What is asked
Reproduce every item below verbatim, line for line, without changing anything.

---------------

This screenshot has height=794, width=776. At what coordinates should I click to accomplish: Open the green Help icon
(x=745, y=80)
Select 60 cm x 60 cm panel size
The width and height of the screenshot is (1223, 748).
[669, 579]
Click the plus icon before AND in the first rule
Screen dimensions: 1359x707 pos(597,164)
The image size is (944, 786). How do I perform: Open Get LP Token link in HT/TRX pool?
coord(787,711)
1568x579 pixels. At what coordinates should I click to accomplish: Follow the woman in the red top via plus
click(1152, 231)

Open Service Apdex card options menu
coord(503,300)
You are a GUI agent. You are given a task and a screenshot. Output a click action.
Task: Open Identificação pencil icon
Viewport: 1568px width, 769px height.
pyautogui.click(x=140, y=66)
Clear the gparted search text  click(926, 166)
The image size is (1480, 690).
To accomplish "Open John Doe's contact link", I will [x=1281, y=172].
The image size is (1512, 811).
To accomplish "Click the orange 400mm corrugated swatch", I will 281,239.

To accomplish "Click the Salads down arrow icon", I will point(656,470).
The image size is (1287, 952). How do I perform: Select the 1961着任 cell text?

---------------

Final answer
This screenshot has height=794, width=776. At what coordinates should I click to accomplish: Open the green Help icon
(x=745, y=80)
Select 60 cm x 60 cm panel size
The width and height of the screenshot is (1223, 748).
[669, 579]
Click the plus icon before AND in the first rule
Screen dimensions: 1359x707 pos(597,164)
The image size is (944, 786). How do I perform: Open Get LP Token link in HT/TRX pool?
coord(787,711)
1568x579 pixels. At what coordinates should I click to accomplish: Follow the woman in the red top via plus
click(1152, 231)

Open Service Apdex card options menu
coord(503,300)
You are a GUI agent. You are given a task and a screenshot. Output a click action.
Task: Open Identificação pencil icon
Viewport: 1568px width, 769px height.
pyautogui.click(x=140, y=66)
Clear the gparted search text  click(926, 166)
The image size is (1480, 690).
To accomplish "Open John Doe's contact link", I will [x=1281, y=172].
The image size is (1512, 811).
To accomplish "Click the orange 400mm corrugated swatch", I will 281,239.

To accomplish "Click the Salads down arrow icon", I will point(656,470).
The image size is (1287, 952). How do I perform: Select the 1961着任 cell text?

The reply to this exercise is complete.